In the aftermath of this incident, it is very likely that attention is again going to get focused where it always gets focused: on the possibility that IRBs might be approving bad, unsafe research. But such a focus may be misguided. The case of Coast IRB shows that even commercial IRBs face very serious costs when they get caught approving bad research. The company has just seen its entire $9-mil-a-year business evaporate while it undergoes an audit. Employees may lose their jobs. Owners may lose profits and see their shares lose value. The entire company could go out of business.

Instead, the problem with both university and commercial IRBs is on the approval side: the system does not present the right level of incentives for approving worthy research. In the university IRB case, the incentive is too low. And in the commercial IRB case, it’s too high. Hypothetically speaking, even if somebody at a Coast IRB kind of place knew the potential costs of getting caught approving bad research, in a rational cost-benefit analysis those potential costs would have been balanced against a multimillion-dollar revenue stream that depended on them approving lots of protocols, good and bad.

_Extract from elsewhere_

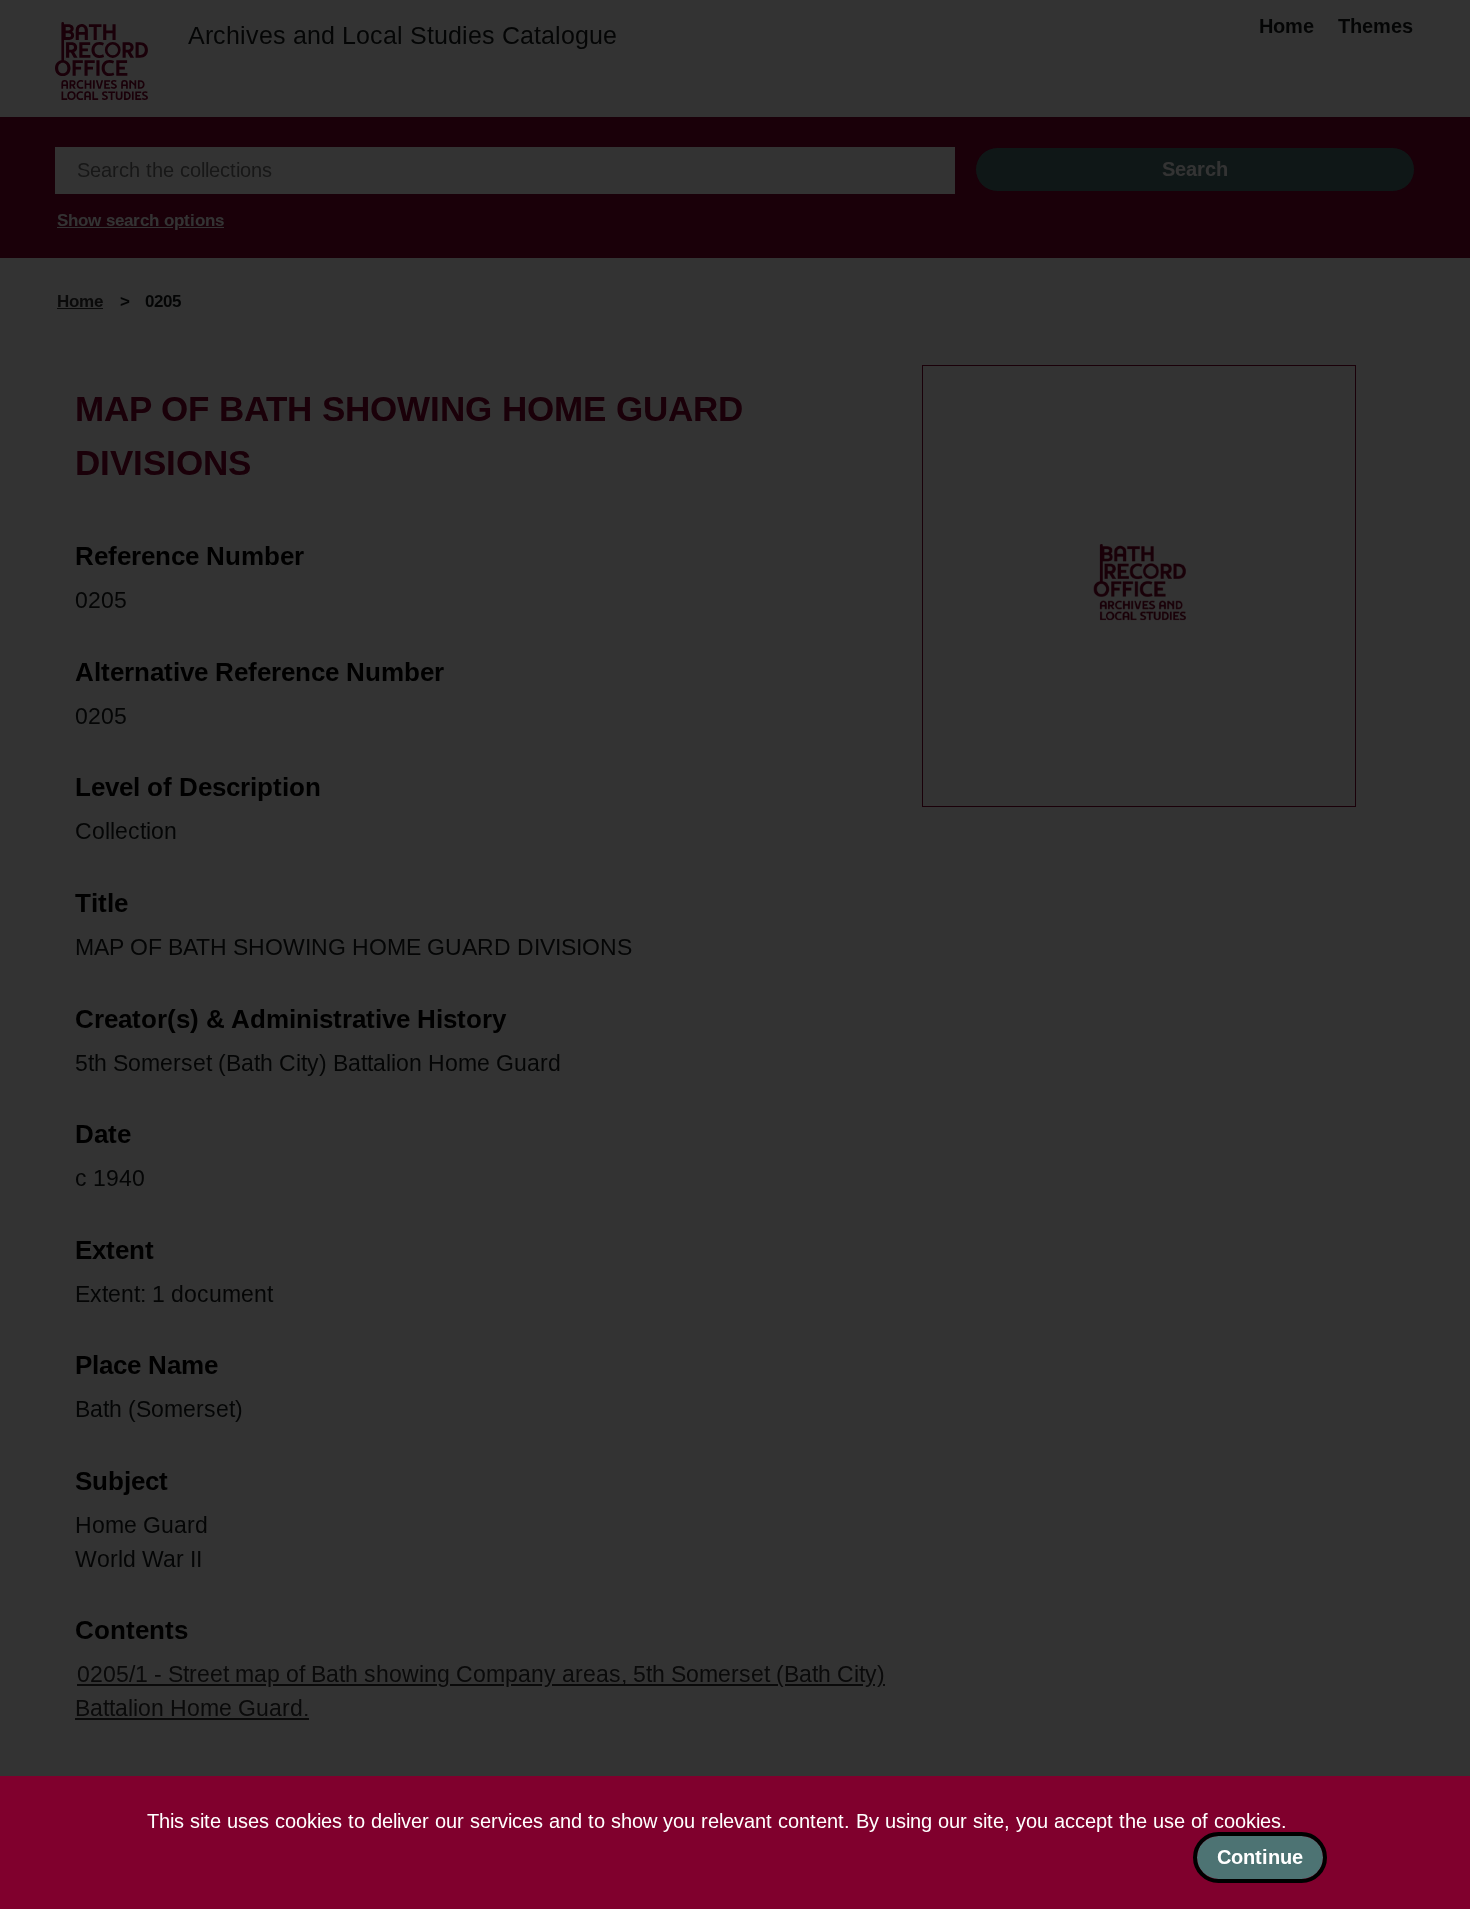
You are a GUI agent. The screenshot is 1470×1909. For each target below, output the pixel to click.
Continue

So what will happen next? If you are a member of Congress and you want to fix commercial IRBs, you could alter the cost-benefit balance on either side. That is, you could either diminish the profit motive associated with approving research, or you could make it even more costly for a company to mistakenly approve bad research. The problem is that any new regulatory policy designed to fix commercial IRBs could very well affect university IRBs as well, since both kinds of IRBs fall under many of the same regulations. And if you raise the costs and punishments associated with approving bad research (or institute even more intrusive regulations and oversight to try to prevent such approvals from happening), you will make the perverse incentives at universities even more perverse.

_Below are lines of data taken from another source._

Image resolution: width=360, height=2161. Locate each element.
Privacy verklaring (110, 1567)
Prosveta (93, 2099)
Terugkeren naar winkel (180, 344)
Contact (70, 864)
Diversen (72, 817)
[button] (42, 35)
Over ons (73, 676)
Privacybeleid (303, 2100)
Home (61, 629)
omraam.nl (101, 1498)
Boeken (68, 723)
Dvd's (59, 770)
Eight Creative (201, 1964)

Personally, I think it’s at least a littie bit weird that IRBs — institutions designed to safeguard the interests of research subjects — can be run as for-profit businesses whose very financial existence depends upon those they are supposed to watch. If Congress wants to fix the system in the commercial medical industry, they need to look at the fundamental question of whether that is a sustainable model, and narrowly tailor any changes to apply to commerical IRBs. The answer is most definitely not to create more intrusive oversight or threaten punishments across the board. Let’s hope that is not the direction they choose to go.